Swimmer praises rescue team for ‘miracle’

Henry

A man from Cape Town cannot remember anything about the intensive rescue effort and helicopter ride to save his life. All Bradley Armenville (23) knows is that he went swimming in the sea at Cape Town’s Glen Beach on January 2 and then woke up in hospital.

During the time he was unconscious, however, a team of emergency service workers, lifeguards and medics worked tirelessly to keep him alive after he was swept away by a sea current. On the day in question, Armenville went into the sea with another swimmer to help a younger person who ended up in an ocean current, when he and the other swimmer got into trouble themselves.

“Several teams, including lifeguards from the City of Cape Town, paramedics from the Western Cape emergency services and members of Netcare911, responded quickly to the emergency call,” says Ernest Marx, base manager of the Netcare N1 City and Netcare Blaauwberg hospitals.

“All three swimmers were able to be brought safely out of the water, but paramedics were particularly concerned about Bradley, who appeared to be on the verge of death,” says Marx.

Lifeguards performed mouth-to-mouth resuscitation on Bradley and later handed him over to paramedics, who administered further CPR and advanced life support.

“After a while he luckily started breathing on his own, but was not yet out of danger.” With no time to waste, an emergency medical helicopter was called to take Bradley to Groote Schuur Hospital.

“He was really in a serious condition and I told his father that day on the beach. However, Basil Armenville was convinced that his son would survive. ‘God is testing us,’ he said at the time.

“Against all expectations,” says Marx, “Bradley miraculously began to recover when he arrived at the hospital.”

Bradley and his family recently approached Marx with the request to meet him and the team responsible for his rescue in person.
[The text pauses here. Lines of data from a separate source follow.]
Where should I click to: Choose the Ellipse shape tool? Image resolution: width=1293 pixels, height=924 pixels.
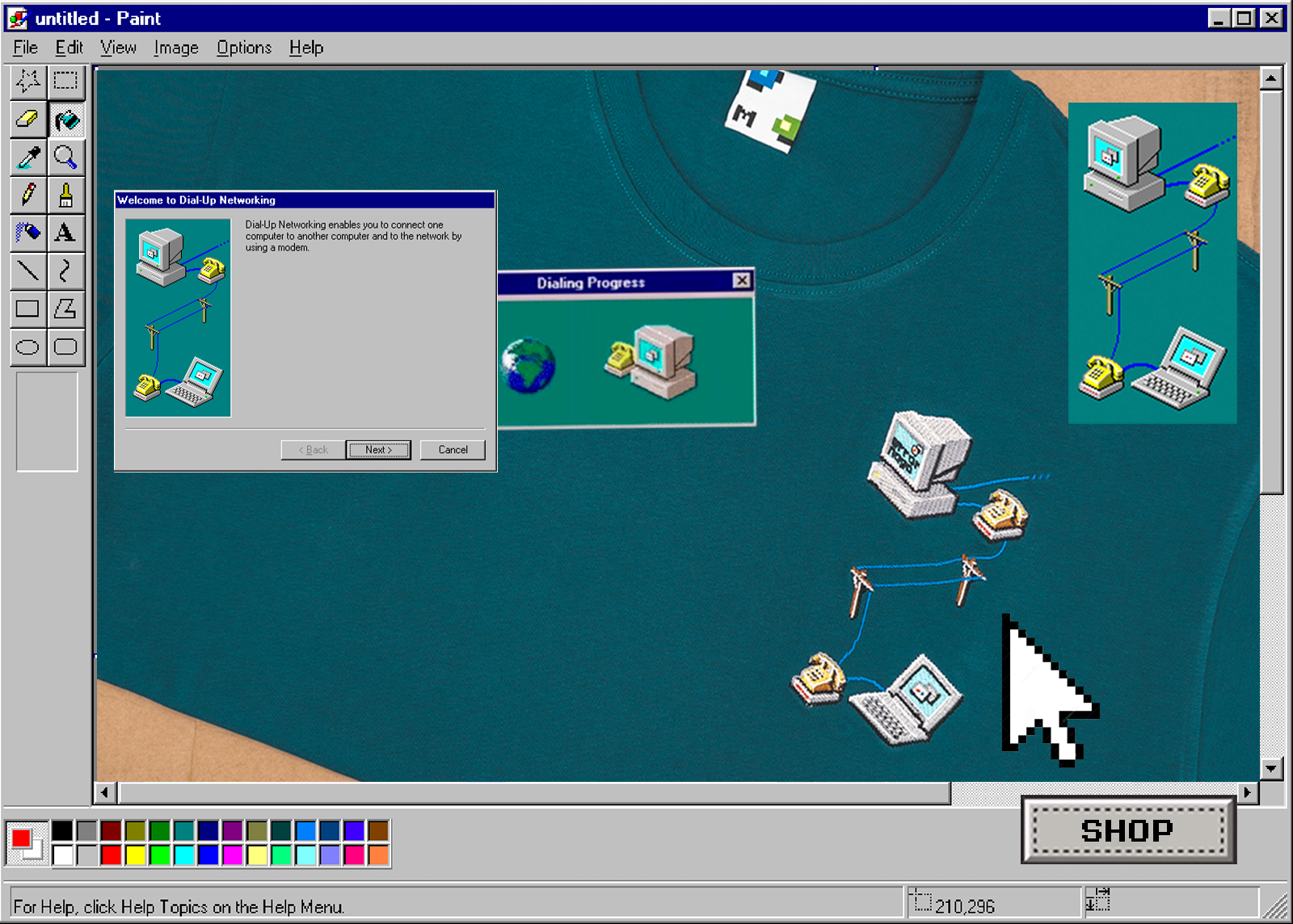[28, 347]
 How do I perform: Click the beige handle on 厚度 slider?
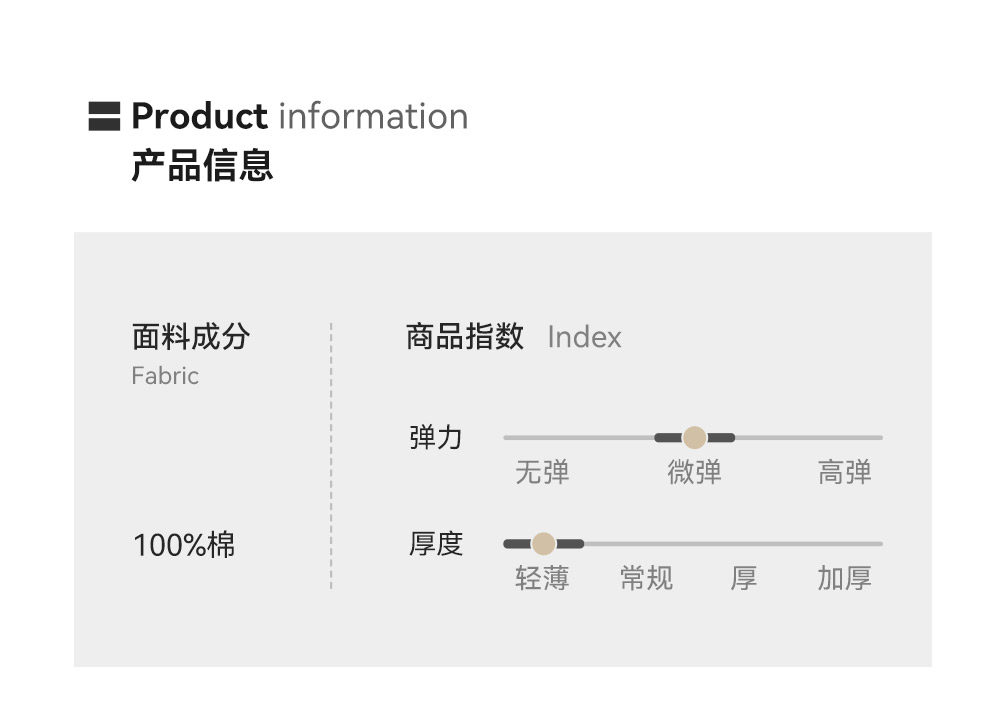click(x=544, y=544)
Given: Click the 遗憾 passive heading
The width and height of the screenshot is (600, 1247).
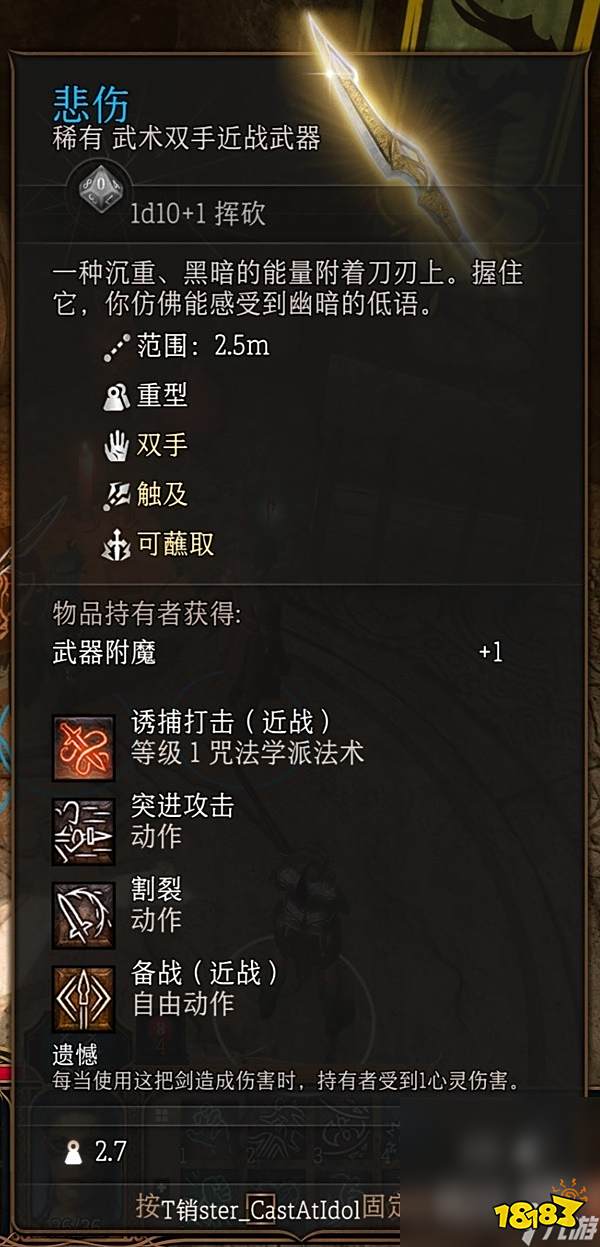Looking at the screenshot, I should point(75,1053).
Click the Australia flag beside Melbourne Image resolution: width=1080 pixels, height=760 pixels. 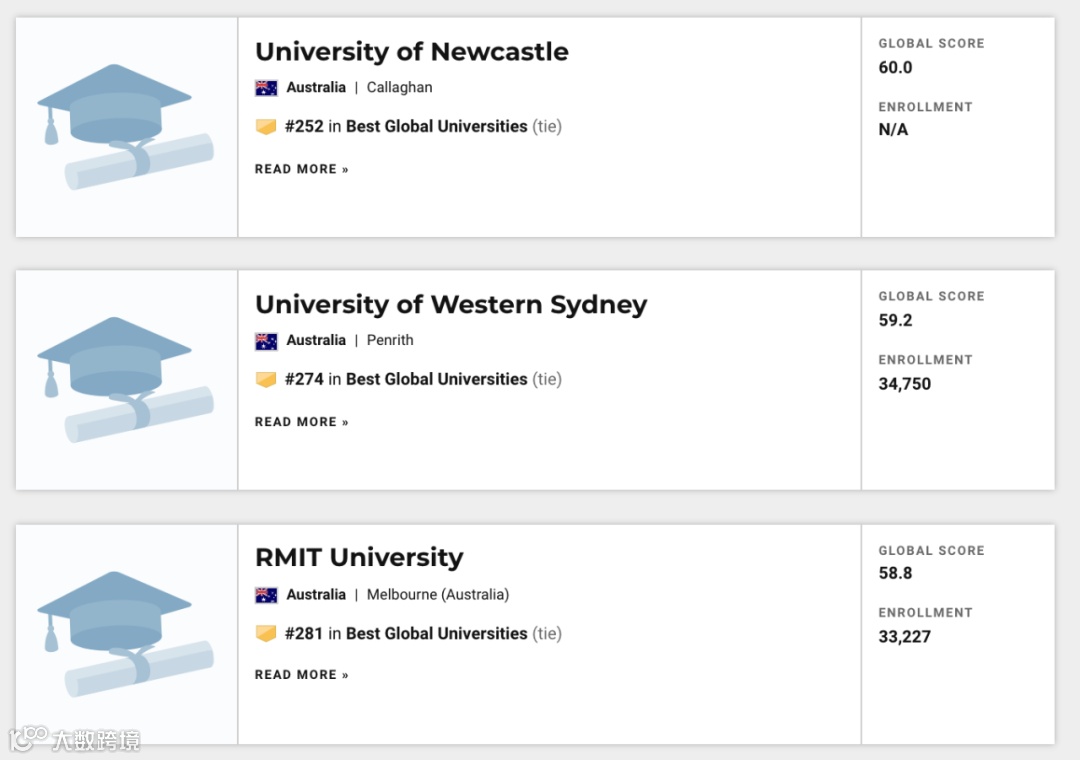coord(266,595)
He wanted to thank them himself for saving his life.

Bradley met the rescue team at the Red Cross Air Mercy Services headquarters at Cape Town International Airport last Wednesday.

“He still spoke with difficulty after the horrible ordeal, but told us how grateful he was that so many people fought to keep him alive.”

Ernst says that after the trying festive season, the meeting was really gratifying for members of the emergency service team. “We are happy that he recovered so well and it means a lot to us that he reached out to us afterwards.”

He says Bradley’s story is also proof of what teamwork can accomplish.